→ TASK PROMPT
Provide an exact reproduction of every entry.

Dataset excerpts:
=== Section Start ===

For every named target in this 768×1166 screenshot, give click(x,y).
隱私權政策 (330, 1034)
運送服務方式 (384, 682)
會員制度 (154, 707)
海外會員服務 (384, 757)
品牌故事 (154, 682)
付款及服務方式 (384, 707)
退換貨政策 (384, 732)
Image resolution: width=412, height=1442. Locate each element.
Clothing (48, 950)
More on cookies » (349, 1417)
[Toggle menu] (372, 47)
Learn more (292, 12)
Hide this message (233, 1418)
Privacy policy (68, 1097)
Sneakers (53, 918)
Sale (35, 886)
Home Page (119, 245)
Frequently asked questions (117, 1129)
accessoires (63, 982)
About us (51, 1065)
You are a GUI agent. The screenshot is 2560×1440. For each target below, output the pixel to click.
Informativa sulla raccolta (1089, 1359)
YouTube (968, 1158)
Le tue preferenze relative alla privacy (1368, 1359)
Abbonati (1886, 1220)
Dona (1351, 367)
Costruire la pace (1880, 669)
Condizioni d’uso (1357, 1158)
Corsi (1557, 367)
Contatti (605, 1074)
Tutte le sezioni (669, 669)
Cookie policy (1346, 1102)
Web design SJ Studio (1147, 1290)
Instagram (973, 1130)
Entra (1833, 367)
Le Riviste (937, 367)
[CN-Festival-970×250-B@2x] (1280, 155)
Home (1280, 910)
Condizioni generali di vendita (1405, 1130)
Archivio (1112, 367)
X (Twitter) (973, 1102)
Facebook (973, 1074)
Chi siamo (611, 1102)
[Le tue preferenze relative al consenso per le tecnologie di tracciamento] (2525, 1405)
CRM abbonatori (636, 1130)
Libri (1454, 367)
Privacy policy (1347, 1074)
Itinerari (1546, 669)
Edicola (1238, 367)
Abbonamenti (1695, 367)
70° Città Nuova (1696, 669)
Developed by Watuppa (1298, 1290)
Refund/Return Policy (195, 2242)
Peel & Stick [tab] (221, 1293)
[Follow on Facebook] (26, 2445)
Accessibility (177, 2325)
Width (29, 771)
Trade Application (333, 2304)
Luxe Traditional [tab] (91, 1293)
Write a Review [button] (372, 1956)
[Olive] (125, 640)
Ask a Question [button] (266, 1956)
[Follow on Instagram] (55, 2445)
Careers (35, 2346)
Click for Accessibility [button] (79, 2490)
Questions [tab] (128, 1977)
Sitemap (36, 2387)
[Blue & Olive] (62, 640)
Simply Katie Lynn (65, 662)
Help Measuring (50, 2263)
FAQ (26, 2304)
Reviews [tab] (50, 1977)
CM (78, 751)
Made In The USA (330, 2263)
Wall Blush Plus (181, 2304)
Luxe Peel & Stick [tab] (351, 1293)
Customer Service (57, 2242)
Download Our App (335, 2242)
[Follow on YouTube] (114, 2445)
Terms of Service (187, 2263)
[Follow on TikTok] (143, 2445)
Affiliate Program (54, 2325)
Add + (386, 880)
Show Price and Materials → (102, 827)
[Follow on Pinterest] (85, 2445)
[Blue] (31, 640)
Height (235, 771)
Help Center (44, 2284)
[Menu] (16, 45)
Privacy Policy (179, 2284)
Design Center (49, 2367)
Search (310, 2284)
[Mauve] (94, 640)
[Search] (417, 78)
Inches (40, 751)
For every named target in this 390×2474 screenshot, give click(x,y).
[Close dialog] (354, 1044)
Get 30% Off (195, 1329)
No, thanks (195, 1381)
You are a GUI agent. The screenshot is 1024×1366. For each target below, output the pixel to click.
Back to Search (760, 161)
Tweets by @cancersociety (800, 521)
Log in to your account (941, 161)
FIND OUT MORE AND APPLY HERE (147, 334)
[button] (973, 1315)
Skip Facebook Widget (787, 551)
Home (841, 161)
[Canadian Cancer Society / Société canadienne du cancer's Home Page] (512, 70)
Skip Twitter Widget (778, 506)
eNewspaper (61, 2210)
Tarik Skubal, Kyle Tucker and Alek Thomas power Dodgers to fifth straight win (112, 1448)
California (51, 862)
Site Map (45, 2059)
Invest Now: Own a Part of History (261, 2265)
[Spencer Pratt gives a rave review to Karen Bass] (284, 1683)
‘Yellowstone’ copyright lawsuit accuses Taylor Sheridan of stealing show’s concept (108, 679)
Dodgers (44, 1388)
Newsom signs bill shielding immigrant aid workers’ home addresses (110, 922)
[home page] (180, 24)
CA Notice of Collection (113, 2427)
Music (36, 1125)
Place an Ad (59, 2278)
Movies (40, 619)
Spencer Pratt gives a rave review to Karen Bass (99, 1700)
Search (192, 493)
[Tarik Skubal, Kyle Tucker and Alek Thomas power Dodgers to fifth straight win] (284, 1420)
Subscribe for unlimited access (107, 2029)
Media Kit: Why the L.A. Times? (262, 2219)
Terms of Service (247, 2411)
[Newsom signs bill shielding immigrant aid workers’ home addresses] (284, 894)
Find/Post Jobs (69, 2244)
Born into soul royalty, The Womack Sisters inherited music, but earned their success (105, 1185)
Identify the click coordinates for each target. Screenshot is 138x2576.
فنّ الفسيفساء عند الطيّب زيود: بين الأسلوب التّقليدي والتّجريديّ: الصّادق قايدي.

=== Section End ===

→ EXERCISE RESPONSE
For every named target in this 768×1166 screenshot, give click(x,y).
隱私權政策 (330, 1034)
運送服務方式 (384, 682)
會員制度 (154, 707)
海外會員服務 (384, 757)
品牌故事 (154, 682)
付款及服務方式 (384, 707)
退換貨政策 (384, 732)
Image resolution: width=412, height=1442. Locate each element.
Clothing (48, 950)
More on cookies » (349, 1417)
[Toggle menu] (372, 47)
Learn more (292, 12)
Hide this message (233, 1418)
Privacy policy (68, 1097)
Sneakers (53, 918)
Sale (35, 886)
Home Page (119, 245)
Frequently asked questions (117, 1129)
accessoires (63, 982)
About us (51, 1065)
You are a GUI agent. The screenshot is 2560×1440. For each target below, output the pixel to click.
Informativa sulla raccolta (1089, 1359)
YouTube (968, 1158)
Le tue preferenze relative alla privacy (1368, 1359)
Abbonati (1886, 1220)
Dona (1351, 367)
Costruire la pace (1880, 669)
Condizioni d’uso (1357, 1158)
Corsi (1557, 367)
Contatti (605, 1074)
Tutte le sezioni (669, 669)
Cookie policy (1346, 1102)
Web design SJ Studio (1147, 1290)
Instagram (973, 1130)
Entra (1833, 367)
Le Riviste (937, 367)
[CN-Festival-970×250-B@2x] (1280, 155)
Home (1280, 910)
Condizioni generali di vendita (1405, 1130)
Archivio (1112, 367)
X (Twitter) (973, 1102)
Facebook (973, 1074)
Chi siamo (611, 1102)
[Le tue preferenze relative al consenso per le tecnologie di tracciamento] (2525, 1405)
CRM abbonatori (636, 1130)
Libri (1454, 367)
Privacy policy (1347, 1074)
Itinerari (1546, 669)
Edicola (1238, 367)
Abbonamenti (1695, 367)
70° Città Nuova (1696, 669)
Developed by Watuppa (1298, 1290)
Refund/Return Policy (195, 2242)
Peel & Stick [tab] (221, 1293)
[Follow on Facebook] (26, 2445)
Accessibility (177, 2325)
Width (29, 771)
Trade Application (333, 2304)
Luxe Traditional [tab] (91, 1293)
Write a Review [button] (372, 1956)
[Olive] (125, 640)
Ask a Question [button] (266, 1956)
[Follow on Instagram] (55, 2445)
Careers (35, 2346)
Click for Accessibility [button] (79, 2490)
Questions [tab] (128, 1977)
Sitemap (36, 2387)
[Blue & Olive] (62, 640)
Simply Katie Lynn (65, 662)
Help Measuring (50, 2263)
FAQ (26, 2304)
Reviews [tab] (50, 1977)
CM (78, 751)
Made In The USA (330, 2263)
Wall Blush Plus (181, 2304)
Luxe Peel & Stick [tab] (351, 1293)
Customer Service (57, 2242)
Download Our App (335, 2242)
[Follow on YouTube] (114, 2445)
Terms of Service (187, 2263)
[Follow on TikTok] (143, 2445)
Affiliate Program (54, 2325)
Add + (386, 880)
Show Price and Materials → (102, 827)
[Follow on Pinterest] (85, 2445)
[Blue] (31, 640)
Height (235, 771)
Help Center (44, 2284)
[Menu] (16, 45)
Privacy Policy (179, 2284)
Design Center (49, 2367)
Search (310, 2284)
[Mauve] (94, 640)
[Search] (417, 78)
Inches (40, 751)
For every named target in this 390×2474 screenshot, give click(x,y).
[Close dialog] (354, 1044)
Get 30% Off (195, 1329)
No, thanks (195, 1381)
You are a GUI agent. The screenshot is 1024×1366. For each target below, output the pixel to click.
Back to Search (760, 161)
Tweets by @cancersociety (800, 521)
Log in to your account (941, 161)
FIND OUT MORE AND APPLY HERE (147, 334)
[button] (973, 1315)
Skip Facebook Widget (787, 551)
Home (841, 161)
[Canadian Cancer Society / Société canadienne du cancer's Home Page] (512, 70)
Skip Twitter Widget (778, 506)
eNewspaper (61, 2210)
Tarik Skubal, Kyle Tucker and Alek Thomas power Dodgers to fifth straight win (112, 1448)
California (51, 862)
Site Map (45, 2059)
Invest Now: Own a Part of History (261, 2265)
[Spencer Pratt gives a rave review to Karen Bass] (284, 1683)
‘Yellowstone’ copyright lawsuit accuses Taylor Sheridan of stealing show’s concept (108, 679)
Dodgers (44, 1388)
Newsom signs bill shielding immigrant aid workers’ home addresses (110, 922)
[home page] (180, 24)
CA Notice of Collection (113, 2427)
Music (36, 1125)
Place an Ad (59, 2278)
Movies (40, 619)
Spencer Pratt gives a rave review to Karen Bass (99, 1700)
Search (192, 493)
[Tarik Skubal, Kyle Tucker and Alek Thomas power Dodgers to fifth straight win] (284, 1420)
Subscribe for unlimited access (107, 2029)
Media Kit: Why the L.A. Times? (262, 2219)
Terms of Service (247, 2411)
[Newsom signs bill shielding immigrant aid workers’ home addresses] (284, 894)
Find/Post Jobs (69, 2244)
Born into soul royalty, The Womack Sisters inherited music, but earned their success (105, 1185)
Identify the click coordinates for each target. Screenshot is 138x2576.
فنّ الفسيفساء عند الطيّب زيود: بين الأسلوب التّقليدي والتّجريديّ: الصّادق قايدي.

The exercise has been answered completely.